Transcribe the stretch of entries below from the line with "Hi-Fi (56, 95)" through the line with "Contact (48, 1492)", exactly and with both ends included; leave out all other lines.

(Information)

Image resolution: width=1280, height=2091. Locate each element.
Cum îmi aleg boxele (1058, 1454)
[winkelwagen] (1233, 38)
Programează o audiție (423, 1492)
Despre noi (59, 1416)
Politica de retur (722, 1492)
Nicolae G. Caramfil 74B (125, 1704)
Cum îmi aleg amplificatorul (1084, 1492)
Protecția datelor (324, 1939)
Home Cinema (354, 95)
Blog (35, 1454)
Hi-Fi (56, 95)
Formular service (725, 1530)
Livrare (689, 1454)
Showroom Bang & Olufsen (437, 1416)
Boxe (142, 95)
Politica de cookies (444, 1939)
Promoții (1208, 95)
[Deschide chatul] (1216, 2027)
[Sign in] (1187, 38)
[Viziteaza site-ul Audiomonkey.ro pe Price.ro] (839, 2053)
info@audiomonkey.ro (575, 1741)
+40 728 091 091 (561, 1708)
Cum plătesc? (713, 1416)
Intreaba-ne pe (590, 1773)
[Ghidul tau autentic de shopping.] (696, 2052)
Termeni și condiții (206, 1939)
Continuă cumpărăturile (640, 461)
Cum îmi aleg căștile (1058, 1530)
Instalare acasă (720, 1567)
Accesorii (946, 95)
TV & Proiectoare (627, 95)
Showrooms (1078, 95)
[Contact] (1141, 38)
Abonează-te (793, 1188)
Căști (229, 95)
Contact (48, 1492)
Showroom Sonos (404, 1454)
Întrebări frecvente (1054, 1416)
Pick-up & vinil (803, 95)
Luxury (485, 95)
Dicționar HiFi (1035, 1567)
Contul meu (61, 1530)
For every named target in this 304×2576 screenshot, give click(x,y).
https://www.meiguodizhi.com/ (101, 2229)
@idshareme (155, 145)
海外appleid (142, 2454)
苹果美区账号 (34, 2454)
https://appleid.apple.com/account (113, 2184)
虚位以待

(End Information)

Solution to the problem:
Hi-Fi (56, 95)
Formular service (725, 1530)
Livrare (689, 1454)
Showroom Bang & Olufsen (437, 1416)
Boxe (142, 95)
Politica de cookies (444, 1939)
Promoții (1208, 95)
[Deschide chatul] (1216, 2027)
[Sign in] (1187, 38)
[Viziteaza site-ul Audiomonkey.ro pe Price.ro] (839, 2053)
info@audiomonkey.ro (575, 1741)
+40 728 091 091 (561, 1708)
Cum plătesc? (713, 1416)
Intreaba-ne pe (590, 1773)
[Ghidul tau autentic de shopping.] (696, 2052)
Termeni și condiții (206, 1939)
Continuă cumpărăturile (640, 461)
Cum îmi aleg căștile (1058, 1530)
Instalare acasă (720, 1567)
Accesorii (946, 95)
TV & Proiectoare (627, 95)
Showrooms (1078, 95)
[Contact] (1141, 38)
Abonează-te (793, 1188)
Căști (229, 95)
Contact (48, 1492)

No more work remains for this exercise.